Two weeks ago, Dama Sheshadri Naidu J of the Bombay High Court wrote an op-ed on the importance of plain language legislation. Bemoaning that Section 65B of the Indian Evidence Act, 1872 is effectively incomprehensible for lay-persons, Justice Naidu proposed redrafting this central legislation in plain English. Pointing to efforts in the UK and USA, he stressed that citizens should be able to understand the law that governs them.
While Naidu J’s observation is indeed accurate for legislations, it also rings true for judgments. The problem of legal language being inaccessible to laypersons is evident when one reads the courts’ judgments. The prose is notoriously difficult to understand, even for seasoned legal practitioners.
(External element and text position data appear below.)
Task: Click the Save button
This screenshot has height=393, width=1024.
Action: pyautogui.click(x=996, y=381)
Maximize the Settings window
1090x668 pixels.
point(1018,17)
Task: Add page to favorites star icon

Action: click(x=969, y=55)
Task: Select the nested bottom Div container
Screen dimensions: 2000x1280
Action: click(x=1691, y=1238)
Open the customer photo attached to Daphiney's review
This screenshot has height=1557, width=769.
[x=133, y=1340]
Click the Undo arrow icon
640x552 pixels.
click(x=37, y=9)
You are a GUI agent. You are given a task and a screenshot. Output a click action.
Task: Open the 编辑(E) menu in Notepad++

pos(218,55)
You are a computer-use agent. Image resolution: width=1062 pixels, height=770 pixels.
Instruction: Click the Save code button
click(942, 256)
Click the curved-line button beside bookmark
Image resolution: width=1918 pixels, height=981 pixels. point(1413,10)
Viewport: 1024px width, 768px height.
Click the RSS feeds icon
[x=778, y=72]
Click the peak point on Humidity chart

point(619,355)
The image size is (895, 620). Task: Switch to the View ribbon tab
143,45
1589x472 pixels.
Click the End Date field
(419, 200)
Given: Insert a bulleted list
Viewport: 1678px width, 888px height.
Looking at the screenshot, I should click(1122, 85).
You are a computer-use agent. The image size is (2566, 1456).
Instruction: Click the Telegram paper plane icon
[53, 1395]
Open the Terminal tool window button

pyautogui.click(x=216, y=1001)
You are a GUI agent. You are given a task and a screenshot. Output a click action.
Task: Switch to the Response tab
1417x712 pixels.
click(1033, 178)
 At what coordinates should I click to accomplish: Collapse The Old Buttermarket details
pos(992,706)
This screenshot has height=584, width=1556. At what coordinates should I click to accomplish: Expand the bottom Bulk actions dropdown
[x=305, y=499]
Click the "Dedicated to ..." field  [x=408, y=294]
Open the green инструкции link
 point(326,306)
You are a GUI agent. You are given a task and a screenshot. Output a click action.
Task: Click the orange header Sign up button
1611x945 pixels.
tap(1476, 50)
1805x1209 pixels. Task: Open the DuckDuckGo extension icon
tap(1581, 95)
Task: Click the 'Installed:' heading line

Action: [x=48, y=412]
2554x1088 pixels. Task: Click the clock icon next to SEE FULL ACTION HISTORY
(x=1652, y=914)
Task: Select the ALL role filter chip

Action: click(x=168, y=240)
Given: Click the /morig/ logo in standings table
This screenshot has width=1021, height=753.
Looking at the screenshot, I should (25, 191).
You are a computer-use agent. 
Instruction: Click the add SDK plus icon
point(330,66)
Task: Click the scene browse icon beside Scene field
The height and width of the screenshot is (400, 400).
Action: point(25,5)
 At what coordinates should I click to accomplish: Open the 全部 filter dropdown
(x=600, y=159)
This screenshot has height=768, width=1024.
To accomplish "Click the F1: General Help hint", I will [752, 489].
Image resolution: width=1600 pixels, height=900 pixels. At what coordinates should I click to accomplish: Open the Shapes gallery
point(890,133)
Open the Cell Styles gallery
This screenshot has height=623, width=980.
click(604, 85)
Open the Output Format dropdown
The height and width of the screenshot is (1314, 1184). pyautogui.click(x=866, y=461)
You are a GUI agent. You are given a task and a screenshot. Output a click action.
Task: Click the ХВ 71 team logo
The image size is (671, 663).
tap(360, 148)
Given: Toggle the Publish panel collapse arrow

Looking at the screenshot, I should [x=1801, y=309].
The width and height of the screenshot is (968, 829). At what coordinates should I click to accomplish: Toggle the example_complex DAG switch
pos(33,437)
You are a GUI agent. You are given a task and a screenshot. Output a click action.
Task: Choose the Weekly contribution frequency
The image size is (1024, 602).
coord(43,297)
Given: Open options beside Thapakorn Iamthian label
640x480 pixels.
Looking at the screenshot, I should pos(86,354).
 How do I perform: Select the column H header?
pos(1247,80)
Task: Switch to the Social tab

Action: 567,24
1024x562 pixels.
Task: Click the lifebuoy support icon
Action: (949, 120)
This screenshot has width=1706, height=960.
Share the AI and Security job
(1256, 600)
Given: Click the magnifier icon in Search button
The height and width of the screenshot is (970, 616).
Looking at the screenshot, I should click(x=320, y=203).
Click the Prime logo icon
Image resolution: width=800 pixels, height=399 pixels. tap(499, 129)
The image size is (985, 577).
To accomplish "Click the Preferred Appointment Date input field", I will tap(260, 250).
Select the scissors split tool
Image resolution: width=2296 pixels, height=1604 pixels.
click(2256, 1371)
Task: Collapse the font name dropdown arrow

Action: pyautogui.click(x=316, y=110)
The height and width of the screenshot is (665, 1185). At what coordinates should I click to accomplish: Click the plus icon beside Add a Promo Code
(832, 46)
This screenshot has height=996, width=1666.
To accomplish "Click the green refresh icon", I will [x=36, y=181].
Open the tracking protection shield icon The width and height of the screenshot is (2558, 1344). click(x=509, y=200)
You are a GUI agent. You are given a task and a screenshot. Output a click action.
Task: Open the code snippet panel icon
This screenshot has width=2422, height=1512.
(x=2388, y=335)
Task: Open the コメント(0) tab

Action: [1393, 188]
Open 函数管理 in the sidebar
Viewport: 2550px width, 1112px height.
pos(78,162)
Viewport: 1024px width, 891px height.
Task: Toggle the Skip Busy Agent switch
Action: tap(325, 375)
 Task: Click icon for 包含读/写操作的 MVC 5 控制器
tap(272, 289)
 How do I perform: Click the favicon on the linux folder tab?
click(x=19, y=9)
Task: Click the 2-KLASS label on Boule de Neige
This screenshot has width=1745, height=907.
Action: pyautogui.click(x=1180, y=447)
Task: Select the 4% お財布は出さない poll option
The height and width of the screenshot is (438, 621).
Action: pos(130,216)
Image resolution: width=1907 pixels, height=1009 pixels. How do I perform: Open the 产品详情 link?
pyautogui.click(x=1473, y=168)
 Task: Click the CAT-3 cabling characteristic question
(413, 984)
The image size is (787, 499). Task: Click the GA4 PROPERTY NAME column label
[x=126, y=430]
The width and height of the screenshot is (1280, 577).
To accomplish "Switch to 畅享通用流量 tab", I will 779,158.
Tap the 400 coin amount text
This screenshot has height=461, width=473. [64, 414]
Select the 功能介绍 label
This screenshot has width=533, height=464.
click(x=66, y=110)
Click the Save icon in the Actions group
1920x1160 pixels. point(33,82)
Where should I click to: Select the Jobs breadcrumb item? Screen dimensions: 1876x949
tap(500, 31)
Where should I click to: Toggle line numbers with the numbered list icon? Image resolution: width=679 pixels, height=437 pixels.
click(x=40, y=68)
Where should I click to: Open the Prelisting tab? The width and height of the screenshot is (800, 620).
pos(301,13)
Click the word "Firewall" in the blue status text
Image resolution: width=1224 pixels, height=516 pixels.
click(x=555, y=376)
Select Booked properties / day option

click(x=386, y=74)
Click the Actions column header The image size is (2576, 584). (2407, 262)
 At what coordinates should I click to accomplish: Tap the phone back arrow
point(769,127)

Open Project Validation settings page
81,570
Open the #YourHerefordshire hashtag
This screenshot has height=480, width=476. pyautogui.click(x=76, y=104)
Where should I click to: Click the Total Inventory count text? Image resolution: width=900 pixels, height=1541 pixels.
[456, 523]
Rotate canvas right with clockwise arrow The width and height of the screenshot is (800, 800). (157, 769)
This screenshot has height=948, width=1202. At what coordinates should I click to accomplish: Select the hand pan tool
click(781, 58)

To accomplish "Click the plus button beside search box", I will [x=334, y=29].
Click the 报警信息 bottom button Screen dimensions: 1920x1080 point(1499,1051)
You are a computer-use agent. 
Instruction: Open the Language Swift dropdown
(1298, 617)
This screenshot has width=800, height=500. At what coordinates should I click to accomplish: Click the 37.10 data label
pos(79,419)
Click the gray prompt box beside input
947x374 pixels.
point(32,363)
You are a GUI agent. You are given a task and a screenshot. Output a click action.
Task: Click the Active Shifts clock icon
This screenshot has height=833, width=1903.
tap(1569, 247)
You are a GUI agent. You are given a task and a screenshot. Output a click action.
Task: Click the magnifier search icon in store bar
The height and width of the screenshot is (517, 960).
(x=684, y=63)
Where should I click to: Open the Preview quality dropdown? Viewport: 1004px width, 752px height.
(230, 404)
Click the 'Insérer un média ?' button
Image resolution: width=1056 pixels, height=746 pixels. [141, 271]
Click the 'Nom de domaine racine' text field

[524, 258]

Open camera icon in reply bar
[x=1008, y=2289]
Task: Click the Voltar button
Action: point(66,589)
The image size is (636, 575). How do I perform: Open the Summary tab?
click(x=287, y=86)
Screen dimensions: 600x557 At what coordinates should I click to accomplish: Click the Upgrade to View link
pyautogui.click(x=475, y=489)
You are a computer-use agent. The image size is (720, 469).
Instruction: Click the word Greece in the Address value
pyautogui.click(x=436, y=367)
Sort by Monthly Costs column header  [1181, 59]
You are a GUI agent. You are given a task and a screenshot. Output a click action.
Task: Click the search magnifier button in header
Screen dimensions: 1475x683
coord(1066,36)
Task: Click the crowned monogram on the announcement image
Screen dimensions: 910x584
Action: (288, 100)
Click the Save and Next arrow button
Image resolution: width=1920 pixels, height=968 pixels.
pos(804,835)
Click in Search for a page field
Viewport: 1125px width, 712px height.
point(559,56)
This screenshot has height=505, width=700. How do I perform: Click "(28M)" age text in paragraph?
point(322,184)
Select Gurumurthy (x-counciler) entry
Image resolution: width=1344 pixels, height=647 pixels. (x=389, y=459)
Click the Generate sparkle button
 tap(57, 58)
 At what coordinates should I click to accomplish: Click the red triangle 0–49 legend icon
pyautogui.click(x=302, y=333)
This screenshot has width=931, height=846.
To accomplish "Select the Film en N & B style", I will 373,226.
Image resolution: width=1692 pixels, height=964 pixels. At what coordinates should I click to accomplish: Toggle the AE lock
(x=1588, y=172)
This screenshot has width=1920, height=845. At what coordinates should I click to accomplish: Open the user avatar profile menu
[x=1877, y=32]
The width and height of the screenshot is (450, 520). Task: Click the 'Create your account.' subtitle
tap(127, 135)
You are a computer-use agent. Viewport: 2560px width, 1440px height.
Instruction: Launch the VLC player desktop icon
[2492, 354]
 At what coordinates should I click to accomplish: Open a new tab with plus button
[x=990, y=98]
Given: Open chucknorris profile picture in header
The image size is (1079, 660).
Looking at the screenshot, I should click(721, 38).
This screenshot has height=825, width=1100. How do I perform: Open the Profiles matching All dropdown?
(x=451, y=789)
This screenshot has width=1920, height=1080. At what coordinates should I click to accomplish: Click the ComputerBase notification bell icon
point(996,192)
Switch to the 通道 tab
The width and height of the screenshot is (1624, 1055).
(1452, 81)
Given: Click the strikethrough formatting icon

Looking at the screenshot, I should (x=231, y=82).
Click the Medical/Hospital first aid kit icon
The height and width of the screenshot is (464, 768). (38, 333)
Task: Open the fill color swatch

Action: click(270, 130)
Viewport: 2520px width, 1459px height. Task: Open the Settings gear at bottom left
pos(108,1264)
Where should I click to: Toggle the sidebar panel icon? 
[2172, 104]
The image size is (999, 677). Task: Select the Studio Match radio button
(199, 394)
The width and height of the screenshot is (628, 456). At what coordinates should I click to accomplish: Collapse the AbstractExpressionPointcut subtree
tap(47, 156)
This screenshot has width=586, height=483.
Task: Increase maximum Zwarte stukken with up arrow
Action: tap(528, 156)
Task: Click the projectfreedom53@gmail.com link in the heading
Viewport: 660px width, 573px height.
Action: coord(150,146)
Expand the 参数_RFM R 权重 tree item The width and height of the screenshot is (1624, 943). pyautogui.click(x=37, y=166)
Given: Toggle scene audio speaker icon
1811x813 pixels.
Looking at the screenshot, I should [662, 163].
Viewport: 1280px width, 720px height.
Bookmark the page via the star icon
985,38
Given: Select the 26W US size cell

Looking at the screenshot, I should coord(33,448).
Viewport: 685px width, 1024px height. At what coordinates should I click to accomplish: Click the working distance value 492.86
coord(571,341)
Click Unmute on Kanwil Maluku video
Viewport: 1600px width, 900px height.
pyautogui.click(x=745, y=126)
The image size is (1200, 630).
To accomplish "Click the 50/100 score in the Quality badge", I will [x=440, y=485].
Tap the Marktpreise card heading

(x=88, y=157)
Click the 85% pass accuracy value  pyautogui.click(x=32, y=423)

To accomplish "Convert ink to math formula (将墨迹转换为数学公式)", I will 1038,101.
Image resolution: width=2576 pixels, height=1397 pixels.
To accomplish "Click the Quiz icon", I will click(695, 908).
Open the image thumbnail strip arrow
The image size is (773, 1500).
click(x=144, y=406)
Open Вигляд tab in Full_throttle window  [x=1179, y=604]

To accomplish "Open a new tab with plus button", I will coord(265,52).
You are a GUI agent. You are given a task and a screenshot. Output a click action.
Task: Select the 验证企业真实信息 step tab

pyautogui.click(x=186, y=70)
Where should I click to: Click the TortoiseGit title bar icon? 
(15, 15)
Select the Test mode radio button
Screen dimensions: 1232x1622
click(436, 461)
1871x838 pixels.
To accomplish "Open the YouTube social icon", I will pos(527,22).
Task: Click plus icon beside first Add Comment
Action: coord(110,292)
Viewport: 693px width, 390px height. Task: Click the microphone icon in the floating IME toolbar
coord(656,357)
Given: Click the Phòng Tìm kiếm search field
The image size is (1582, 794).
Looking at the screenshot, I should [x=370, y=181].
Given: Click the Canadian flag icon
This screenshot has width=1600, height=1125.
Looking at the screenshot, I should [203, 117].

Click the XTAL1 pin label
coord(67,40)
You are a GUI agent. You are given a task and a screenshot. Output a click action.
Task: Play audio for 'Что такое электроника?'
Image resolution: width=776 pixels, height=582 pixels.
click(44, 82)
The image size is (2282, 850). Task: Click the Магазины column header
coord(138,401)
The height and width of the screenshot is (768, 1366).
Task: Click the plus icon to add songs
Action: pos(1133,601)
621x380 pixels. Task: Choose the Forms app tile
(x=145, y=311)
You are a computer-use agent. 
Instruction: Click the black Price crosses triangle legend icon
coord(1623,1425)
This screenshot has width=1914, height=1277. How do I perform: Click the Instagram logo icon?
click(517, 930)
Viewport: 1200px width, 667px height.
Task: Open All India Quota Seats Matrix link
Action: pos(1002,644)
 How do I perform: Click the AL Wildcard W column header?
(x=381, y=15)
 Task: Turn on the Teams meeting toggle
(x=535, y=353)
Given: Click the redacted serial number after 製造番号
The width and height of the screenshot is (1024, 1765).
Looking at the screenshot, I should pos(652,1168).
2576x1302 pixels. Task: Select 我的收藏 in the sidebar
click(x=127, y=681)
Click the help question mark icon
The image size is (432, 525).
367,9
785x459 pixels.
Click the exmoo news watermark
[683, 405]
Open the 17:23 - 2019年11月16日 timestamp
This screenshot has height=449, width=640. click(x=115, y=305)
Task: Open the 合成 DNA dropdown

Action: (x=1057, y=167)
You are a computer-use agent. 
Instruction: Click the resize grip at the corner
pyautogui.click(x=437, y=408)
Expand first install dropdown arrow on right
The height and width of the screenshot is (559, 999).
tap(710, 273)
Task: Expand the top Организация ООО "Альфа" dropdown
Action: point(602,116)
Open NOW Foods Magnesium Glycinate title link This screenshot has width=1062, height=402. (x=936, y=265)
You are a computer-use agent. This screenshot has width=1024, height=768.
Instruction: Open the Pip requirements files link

For example, consider this paragraph from the Manohar Nathurao Samarth v Marotrao and Ors judgment:
A tricky issue of statutory construction, beset with semantic ambiguity and pervasive possibility, and a prickly provision which, if interpreted literally, leads to absurdity and if construed liberally, leads to rationality, confront the court in these dual appeals by special leave spinning around the eligibility for candidature of an employee under the Life Insurance Corporation and the declaration of his rival, 1st respondent, as duly returned in a City Corporation election. A tremendous trifle in one sense, since almost the whole term has run out.
The paragraph tries to convey that this case was a special leave petition revolving around the legitimacy of the election of a LIC employee to the Nagpur Municipal Corporation.
Judgments are not necessarily meant only for other judges and advocates. After all, a court’s public interest and public reasoning function mandate that it should be intelligible and understandable to the general public. This is because what is at stake before the courts are crucial issues that have the potential to impact the lives and welfare of millions of citizens.
Of course, the law is a specialised branch of knowledge, and so a certain amount of legalese is unavoidable. Nonetheless, civil society actors and lawyers have to make an effort to convey these aspects in an accessible and engaging manner.